Animals I did see: A raptor dark against the sun, grasping a wriggling fish. A live snake I thought was dead; a dead seal I thought I was alive. Quails: they preened in the trees, burst out of the bushes, throbbed in the air. A whale! (Well, the splash and spouting water, but still.) A beetle, the flat and total black of a pitch-dark room. Pelicans in pairs. A crow alone. A buck bounding away, stiff-legged, hilarious.

trees
The straight and narrow.

Black Diamond Mines, 7/11–7/12

Black Diamond Mines is a fringe territory of the EBRPD that I’ve been meaning to try for years. Part of the drag is that it’s out in Antioch: there’s a greenway route, but it’s barren and hot and, when I rode there, had more abandoned shopping carts than people. This meant anyone I did see I imagined murdering me; furthermore I suspected the owners of the morose little houses abutting the path would, in that event, turn up their television sets to drown out my screams.

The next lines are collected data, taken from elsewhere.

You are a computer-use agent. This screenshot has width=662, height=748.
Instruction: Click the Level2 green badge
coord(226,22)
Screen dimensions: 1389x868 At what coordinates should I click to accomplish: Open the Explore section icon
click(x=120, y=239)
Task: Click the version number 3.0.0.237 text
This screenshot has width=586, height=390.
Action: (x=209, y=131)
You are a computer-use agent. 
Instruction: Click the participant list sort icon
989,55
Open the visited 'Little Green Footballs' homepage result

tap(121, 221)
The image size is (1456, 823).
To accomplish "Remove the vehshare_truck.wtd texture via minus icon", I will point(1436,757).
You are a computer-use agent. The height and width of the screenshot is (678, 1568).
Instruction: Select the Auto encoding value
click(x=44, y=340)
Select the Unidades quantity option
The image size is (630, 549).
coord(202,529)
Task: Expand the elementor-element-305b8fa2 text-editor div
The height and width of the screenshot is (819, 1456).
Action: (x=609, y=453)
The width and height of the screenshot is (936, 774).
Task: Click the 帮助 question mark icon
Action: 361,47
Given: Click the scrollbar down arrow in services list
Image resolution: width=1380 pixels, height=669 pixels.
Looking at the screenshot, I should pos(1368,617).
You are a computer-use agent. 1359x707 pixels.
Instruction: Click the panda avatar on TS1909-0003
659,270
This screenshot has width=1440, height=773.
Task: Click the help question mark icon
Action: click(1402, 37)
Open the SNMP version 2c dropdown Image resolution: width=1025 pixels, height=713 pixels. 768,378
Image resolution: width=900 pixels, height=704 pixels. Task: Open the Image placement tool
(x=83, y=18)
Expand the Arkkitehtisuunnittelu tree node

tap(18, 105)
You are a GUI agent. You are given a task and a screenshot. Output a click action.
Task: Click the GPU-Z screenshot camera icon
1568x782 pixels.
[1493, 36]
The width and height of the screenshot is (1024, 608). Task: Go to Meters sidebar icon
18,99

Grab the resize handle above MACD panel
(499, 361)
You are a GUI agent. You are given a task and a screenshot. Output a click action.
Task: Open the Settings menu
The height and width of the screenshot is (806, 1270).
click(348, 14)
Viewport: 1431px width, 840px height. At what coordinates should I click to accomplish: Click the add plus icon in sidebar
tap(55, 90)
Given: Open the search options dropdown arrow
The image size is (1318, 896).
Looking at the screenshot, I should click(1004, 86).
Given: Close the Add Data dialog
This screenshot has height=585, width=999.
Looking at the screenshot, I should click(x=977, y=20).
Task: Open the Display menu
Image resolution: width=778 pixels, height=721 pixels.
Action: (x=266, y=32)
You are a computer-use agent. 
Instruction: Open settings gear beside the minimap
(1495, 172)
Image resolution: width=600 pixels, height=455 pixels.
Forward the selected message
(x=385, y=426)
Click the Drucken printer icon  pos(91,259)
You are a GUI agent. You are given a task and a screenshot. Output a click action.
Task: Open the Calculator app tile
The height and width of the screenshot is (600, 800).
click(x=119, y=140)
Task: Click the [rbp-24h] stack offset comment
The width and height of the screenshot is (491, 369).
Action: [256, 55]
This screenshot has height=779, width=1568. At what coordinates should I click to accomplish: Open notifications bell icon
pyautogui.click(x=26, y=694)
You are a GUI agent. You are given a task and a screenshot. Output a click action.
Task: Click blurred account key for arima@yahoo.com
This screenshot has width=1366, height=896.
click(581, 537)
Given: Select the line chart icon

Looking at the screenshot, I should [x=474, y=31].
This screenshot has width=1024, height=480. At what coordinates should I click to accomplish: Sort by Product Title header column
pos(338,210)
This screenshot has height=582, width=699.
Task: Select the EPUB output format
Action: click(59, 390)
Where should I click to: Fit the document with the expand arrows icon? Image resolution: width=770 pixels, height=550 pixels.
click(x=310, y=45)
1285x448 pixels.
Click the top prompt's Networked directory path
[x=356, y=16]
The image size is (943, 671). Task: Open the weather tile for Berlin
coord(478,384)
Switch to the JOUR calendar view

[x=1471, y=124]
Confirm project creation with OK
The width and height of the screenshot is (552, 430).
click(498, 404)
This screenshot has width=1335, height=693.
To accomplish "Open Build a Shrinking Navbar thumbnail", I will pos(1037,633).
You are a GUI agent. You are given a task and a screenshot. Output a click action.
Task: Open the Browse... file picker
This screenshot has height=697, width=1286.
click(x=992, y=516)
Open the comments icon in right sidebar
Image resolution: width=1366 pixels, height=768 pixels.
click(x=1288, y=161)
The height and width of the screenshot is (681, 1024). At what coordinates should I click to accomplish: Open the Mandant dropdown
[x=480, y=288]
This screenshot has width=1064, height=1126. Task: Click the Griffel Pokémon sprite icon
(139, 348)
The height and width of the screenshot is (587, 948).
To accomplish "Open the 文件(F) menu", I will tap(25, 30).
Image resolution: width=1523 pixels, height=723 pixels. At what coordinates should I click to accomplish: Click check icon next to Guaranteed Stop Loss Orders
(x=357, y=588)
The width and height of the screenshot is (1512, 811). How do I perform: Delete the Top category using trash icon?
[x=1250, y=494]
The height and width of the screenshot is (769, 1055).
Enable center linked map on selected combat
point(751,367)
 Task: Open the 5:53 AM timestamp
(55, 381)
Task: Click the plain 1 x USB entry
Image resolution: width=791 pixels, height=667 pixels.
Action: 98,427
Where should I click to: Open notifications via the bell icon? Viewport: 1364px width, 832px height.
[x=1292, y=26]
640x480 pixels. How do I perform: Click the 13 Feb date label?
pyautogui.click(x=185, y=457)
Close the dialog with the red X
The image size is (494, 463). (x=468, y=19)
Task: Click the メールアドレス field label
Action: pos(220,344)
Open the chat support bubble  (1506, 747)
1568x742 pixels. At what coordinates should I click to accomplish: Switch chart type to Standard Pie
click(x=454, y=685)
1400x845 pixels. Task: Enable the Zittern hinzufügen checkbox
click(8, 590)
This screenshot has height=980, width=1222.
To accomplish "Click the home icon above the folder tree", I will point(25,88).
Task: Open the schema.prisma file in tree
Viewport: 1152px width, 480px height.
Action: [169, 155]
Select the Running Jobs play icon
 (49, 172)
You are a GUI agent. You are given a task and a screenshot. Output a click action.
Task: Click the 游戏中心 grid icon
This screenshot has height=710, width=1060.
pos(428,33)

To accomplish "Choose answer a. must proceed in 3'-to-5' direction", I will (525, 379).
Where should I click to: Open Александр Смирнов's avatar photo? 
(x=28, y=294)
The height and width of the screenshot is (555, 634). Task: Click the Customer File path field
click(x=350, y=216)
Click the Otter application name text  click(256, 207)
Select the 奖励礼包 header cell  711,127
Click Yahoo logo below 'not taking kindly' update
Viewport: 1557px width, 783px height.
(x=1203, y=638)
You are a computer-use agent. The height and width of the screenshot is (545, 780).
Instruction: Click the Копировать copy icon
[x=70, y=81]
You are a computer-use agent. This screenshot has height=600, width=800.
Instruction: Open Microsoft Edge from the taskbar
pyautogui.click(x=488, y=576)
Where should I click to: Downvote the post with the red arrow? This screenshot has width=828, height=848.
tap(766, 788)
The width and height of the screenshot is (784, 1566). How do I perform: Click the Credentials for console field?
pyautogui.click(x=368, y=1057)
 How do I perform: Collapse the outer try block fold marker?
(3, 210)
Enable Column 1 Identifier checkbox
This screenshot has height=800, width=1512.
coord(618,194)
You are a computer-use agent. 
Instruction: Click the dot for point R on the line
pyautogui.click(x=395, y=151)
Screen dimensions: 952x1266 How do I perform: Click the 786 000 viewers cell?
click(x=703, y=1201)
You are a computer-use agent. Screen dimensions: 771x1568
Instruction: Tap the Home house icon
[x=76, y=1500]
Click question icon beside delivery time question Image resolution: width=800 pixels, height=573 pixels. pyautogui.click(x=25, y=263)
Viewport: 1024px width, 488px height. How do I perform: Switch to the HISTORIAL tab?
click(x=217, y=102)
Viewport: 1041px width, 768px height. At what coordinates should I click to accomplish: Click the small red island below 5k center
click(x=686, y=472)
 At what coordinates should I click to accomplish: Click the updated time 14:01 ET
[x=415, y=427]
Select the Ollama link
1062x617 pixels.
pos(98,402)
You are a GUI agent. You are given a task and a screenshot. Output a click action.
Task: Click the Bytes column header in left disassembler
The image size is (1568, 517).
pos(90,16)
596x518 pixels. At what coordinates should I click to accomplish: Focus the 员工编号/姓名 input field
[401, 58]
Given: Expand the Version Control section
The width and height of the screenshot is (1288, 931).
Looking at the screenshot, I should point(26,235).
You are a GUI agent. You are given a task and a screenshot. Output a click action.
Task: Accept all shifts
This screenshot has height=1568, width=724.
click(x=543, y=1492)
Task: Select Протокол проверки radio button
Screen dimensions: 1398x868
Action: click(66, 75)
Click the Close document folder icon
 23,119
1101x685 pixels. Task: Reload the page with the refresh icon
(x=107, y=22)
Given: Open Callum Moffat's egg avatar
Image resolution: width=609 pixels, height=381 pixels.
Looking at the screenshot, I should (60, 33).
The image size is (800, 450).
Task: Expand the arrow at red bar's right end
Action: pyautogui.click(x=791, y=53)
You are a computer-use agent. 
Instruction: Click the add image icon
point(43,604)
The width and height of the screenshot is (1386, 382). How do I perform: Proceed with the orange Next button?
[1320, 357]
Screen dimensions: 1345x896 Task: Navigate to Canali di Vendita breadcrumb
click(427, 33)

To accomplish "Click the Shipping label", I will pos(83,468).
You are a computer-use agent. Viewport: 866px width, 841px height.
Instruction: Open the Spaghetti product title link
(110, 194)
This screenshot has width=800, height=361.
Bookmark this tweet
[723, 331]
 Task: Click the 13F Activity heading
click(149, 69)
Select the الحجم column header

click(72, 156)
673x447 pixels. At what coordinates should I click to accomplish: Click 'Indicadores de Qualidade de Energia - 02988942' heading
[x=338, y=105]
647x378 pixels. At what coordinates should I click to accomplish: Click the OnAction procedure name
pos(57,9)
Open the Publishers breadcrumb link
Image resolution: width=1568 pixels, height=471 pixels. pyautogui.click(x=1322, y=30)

Lately I’ve been questioning whether it would be worth this sort of sprawling suburban wasteland to achieve home ownership and my official Badge of Adulthood. I’ll credit this little trip for reminding me of the answer, which is: no, God, a thousand times no.

De Anza Regional Trail
But don’t get me wrong, I appreciated De Anza Regional for keeping me entirely out of traffic. When a utility and a parks district love each other very much, sometimes they make a trail together!

Once into the park, I trundled up the usual fire-road climb to the ridgeline. The view is very good: a long valley gold and billowing like water, a rarely seen face of Diablo, and, in the bright haze on the horizon, the towers of either Sacramento or Oz. I ditched my bike in a stand of what I later learned is the northernmost occurrence of Coulter pine (neat!) and hiked back down through tunnels of manzanita with dusky pink sandstone underfoot. There’s an old mining-town cemetery here; the effect of the incongruous skinny cypress on the steep and stripped-bare hillsides—and the tiny turbines advancing on the river in the distance—is that of having walked into a model railway. I read crumbling headstones and reflected on my good fortune to have avoided dying of typhoid at age 12.

My company at Stewartville camp that night was a driving wind and a chorus of coyotes, an atmosphere so end-of-the-world I was taken completely off-guard by the first joggers in the morning. (Read: was not wearing pants.) On my way out the other side of the park I stopped to investigate Star Mine. It’s just a short tunnel, but still the farthest I’ve ever been underground—and more than far enough to eliminate my previous interest in going caving.

Nope, nope, nope.
“Many sink down to the Underworld— and few return to the sunlit lands.”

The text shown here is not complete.